Paulette Coleman grabbed another jumper from the wardrobe and draped it over the top of her suitcase. Her mum shouted up from the hall, ‘I can’t believe you’re still going.’
Paulette flew on to the landing and leant over the banister. ‘Of course I am. This is
our
holiday,’ she snapped. ‘D’you think we’d have just one row and then cancel all our plans? I don’t think so. We’re going to have a great time, and I’ll tell you what I’m looking forward to most. Getting out of this sodding house.’

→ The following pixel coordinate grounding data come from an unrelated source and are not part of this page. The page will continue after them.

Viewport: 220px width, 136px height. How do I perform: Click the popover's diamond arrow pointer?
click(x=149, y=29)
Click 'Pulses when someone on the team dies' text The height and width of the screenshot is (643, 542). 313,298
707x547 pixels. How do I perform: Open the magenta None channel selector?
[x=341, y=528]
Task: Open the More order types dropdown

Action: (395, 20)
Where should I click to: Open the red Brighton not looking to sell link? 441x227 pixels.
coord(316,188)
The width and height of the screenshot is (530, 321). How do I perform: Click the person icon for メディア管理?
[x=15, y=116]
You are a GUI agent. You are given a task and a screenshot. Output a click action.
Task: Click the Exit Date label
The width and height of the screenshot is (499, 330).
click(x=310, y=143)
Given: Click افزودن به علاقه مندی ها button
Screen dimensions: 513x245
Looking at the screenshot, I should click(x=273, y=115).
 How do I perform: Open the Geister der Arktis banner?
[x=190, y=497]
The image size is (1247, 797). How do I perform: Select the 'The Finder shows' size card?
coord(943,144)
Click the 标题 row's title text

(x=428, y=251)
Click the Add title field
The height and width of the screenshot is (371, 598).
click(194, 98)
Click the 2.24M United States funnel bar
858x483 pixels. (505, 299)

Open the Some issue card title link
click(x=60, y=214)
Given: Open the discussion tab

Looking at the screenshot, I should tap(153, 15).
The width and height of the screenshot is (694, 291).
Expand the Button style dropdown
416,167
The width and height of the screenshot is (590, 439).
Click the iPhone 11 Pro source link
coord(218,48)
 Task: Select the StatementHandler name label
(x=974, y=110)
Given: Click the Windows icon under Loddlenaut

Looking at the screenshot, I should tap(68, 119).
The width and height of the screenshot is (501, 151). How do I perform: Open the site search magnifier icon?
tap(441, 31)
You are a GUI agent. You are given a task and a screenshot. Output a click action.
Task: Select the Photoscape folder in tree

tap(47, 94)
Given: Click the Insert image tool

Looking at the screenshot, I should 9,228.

Her mother glared up at her. ‘You’re such a stupid little girl sometimes, running round the house, stamping your feet and shouting, and then expecting me to respect you as an adult.’ She shook a tea cloth at her daughter. ‘You’re not mature enough to be in love, and you’re going to come unstuck big time. And then it’ll be me picking up the pieces. You’ll be glad of this
sodding
house then, I can tell you.’
Paulette stormed back into her bedroom, but carried on yelling. ‘You’re right, I’m stupid, because I actually believed you would be pleased I’d met someone special.’ The pitch of her voice escalated. ‘But, oh no, you realize I’m growing up and you can’t stand it, can you? You’re jealous, aren’t you?’
Her mother trudged up the stairs, lowering her voice to try and diffuse Paulette’s tantrum. ‘For pity’s sake, Paulette, I know you came home crying again last night. You’re not happy, so why do you keep seeing him?’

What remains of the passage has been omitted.